▶ _Required task_:
Copy the items below word for word, from the line containing "Screen dimensions: 257x172" through the line containing "tap(554, 103)".

[start of Records]

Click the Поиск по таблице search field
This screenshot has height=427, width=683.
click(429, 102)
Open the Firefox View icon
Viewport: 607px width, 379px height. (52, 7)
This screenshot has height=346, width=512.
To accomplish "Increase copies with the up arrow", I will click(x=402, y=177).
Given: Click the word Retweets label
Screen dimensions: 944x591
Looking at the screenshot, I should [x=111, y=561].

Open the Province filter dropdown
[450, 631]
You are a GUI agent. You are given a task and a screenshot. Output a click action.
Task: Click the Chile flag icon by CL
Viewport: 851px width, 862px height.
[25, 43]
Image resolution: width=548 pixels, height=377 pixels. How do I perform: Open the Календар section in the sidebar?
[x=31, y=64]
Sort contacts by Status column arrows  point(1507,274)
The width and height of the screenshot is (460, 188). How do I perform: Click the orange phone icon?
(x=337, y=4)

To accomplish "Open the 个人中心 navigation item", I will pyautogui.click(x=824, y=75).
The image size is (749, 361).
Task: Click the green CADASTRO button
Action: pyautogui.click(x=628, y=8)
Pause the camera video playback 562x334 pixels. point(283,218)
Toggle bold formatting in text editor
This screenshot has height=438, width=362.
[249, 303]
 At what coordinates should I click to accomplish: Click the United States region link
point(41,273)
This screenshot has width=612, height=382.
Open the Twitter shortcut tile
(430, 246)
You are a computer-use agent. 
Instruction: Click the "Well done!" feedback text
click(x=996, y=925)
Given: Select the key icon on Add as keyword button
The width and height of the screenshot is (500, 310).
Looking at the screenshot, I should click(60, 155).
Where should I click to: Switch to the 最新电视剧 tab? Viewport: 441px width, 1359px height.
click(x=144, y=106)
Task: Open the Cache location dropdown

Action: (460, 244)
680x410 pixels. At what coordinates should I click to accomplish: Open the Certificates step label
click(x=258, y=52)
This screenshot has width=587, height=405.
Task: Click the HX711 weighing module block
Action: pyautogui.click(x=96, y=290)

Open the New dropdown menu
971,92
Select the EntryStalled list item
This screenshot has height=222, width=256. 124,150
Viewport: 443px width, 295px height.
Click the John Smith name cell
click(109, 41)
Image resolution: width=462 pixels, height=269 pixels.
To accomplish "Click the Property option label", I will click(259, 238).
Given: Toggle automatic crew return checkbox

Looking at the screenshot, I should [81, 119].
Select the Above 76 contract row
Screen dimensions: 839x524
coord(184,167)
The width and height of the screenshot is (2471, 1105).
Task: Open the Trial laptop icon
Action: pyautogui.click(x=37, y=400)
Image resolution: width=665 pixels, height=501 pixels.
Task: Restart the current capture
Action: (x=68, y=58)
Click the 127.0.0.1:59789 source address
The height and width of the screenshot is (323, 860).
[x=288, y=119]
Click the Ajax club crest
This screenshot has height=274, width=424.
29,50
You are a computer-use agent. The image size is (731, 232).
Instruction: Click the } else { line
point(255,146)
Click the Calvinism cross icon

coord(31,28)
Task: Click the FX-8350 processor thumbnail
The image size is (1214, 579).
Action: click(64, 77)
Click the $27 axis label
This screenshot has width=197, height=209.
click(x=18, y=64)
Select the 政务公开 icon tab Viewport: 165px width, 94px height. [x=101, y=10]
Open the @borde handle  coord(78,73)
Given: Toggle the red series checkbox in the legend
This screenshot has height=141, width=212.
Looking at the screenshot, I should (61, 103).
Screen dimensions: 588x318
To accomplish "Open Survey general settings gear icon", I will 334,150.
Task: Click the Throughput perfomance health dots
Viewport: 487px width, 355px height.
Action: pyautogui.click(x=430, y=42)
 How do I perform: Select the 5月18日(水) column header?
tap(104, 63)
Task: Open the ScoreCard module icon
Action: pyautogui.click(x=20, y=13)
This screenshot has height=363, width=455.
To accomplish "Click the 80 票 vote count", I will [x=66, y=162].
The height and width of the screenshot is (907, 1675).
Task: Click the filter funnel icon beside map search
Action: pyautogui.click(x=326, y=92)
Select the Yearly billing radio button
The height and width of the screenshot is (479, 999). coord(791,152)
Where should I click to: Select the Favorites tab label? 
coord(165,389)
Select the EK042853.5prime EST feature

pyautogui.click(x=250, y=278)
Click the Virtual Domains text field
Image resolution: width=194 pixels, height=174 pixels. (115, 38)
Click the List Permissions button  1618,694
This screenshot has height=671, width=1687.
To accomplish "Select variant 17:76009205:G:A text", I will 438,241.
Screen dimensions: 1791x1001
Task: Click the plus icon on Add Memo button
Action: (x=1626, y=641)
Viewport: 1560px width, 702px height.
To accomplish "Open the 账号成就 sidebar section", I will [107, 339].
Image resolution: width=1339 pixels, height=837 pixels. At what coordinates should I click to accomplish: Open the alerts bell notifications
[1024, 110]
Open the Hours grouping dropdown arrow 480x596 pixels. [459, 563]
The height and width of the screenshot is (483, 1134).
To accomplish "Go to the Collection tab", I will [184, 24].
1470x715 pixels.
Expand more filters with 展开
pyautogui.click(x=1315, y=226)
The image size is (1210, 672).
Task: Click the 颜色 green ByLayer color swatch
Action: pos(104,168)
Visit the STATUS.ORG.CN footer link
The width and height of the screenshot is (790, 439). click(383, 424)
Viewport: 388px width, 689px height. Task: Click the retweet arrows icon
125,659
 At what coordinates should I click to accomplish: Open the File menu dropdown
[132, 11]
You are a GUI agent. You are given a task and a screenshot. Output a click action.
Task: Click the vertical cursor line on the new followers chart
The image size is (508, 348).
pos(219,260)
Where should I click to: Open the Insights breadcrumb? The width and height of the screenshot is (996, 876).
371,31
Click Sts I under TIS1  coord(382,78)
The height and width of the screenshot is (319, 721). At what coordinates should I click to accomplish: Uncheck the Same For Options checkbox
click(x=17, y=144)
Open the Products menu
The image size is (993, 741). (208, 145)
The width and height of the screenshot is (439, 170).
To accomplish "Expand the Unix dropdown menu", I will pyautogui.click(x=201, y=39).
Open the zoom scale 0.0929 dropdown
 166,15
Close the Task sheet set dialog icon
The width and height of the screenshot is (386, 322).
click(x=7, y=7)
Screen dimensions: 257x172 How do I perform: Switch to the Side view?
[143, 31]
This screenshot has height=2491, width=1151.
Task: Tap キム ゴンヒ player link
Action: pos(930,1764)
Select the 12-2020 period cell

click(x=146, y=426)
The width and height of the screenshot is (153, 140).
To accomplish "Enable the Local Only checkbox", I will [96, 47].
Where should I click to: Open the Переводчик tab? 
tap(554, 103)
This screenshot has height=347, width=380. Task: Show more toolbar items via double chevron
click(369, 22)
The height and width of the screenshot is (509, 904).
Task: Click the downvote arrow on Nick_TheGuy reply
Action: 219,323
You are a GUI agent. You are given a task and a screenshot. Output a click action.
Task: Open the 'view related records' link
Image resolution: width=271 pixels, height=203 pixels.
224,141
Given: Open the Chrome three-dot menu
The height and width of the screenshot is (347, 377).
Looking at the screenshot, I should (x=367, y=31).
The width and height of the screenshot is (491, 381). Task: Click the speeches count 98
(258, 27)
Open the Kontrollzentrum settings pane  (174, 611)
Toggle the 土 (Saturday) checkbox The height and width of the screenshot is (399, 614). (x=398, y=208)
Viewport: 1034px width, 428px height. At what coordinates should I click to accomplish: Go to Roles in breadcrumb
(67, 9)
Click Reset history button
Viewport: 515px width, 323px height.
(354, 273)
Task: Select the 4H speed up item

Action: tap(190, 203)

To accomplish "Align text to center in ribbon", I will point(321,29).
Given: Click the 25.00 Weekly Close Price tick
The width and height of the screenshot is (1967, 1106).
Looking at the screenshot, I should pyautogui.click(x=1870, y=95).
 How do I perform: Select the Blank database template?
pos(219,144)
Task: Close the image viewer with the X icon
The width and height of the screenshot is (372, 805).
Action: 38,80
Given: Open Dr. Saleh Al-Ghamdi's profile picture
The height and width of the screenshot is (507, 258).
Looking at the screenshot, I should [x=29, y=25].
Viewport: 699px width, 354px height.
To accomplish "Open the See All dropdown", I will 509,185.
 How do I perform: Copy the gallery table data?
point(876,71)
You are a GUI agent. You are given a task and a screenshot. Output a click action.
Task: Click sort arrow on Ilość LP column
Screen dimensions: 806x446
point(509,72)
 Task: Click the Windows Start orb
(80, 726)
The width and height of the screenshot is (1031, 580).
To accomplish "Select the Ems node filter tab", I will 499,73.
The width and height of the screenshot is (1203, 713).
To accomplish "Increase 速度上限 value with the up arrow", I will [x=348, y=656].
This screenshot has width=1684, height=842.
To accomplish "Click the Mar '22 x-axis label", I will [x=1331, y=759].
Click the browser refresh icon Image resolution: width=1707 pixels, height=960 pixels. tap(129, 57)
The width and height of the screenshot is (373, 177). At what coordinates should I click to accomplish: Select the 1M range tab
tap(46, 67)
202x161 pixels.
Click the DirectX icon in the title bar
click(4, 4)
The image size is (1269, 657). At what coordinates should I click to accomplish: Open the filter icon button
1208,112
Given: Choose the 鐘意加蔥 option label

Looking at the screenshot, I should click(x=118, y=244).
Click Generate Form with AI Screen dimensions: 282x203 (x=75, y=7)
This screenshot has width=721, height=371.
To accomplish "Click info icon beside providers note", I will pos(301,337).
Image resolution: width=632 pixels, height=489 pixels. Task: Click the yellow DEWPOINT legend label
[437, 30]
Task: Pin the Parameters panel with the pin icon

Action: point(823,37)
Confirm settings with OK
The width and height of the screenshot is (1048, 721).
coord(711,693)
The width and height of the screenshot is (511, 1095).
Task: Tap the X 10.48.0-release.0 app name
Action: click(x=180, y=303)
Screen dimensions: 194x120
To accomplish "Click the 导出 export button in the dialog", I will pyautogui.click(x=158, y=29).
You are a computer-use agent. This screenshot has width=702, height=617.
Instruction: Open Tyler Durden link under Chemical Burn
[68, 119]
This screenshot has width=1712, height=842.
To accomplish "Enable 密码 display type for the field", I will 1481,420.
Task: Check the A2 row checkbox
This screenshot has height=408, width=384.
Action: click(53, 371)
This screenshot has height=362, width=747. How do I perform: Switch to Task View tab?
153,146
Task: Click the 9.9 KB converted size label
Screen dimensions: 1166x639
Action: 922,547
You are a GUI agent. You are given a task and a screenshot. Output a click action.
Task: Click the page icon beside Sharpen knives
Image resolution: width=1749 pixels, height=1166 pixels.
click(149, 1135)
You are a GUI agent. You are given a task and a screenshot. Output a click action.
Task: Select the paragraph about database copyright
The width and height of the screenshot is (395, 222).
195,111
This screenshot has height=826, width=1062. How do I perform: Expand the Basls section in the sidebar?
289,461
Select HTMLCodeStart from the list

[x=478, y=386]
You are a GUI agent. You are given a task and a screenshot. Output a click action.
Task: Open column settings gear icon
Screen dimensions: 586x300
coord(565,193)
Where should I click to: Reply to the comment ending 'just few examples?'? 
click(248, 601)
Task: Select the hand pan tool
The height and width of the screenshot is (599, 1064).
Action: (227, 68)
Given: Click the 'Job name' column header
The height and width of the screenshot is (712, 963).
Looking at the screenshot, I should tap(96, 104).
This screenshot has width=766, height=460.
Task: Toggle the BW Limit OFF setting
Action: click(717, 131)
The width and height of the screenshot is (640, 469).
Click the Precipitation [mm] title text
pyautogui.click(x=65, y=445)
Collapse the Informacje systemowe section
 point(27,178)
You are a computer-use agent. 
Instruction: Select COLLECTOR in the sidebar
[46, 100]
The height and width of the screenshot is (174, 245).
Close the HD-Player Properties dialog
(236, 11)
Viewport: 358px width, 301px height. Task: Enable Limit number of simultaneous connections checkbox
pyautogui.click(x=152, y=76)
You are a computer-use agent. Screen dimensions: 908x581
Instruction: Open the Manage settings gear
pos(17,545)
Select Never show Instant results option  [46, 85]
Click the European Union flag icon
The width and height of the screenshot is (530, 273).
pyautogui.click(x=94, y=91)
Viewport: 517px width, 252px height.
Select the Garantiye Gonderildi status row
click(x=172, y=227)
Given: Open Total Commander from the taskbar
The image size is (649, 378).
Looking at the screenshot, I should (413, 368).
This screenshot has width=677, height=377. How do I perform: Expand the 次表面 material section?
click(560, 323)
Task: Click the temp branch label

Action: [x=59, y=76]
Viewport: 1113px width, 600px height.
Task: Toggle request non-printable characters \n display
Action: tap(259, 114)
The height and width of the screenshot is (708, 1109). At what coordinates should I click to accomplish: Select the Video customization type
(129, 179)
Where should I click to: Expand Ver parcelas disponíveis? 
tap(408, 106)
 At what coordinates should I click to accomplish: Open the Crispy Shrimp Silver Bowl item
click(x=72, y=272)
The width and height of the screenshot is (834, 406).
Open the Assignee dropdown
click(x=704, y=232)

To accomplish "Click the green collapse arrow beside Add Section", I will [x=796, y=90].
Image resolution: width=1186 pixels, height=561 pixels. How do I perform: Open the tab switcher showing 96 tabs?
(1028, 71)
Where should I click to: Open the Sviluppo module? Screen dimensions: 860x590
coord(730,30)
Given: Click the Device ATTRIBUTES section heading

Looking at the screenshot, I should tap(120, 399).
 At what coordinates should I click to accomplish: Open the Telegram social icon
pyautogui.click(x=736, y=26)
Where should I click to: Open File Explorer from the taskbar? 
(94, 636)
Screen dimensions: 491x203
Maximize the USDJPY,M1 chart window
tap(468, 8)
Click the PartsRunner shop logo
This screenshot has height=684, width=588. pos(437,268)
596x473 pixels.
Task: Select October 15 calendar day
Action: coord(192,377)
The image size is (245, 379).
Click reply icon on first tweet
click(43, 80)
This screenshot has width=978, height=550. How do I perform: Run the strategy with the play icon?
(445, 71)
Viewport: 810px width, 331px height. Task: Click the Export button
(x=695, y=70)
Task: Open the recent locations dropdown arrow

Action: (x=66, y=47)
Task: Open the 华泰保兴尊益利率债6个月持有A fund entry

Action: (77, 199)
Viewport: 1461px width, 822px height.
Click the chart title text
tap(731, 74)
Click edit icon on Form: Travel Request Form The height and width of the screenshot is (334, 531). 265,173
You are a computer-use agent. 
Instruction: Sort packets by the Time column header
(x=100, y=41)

[end of Records]

▶ _Final answer_:
Screen dimensions: 257x172 How do I perform: Switch to the Side view?
[143, 31]
This screenshot has height=2491, width=1151.
Task: Tap キム ゴンヒ player link
Action: pos(930,1764)
Select the 12-2020 period cell

click(x=146, y=426)
The width and height of the screenshot is (153, 140).
To accomplish "Enable the Local Only checkbox", I will [96, 47].
Where should I click to: Open the Переводчик tab? 
tap(554, 103)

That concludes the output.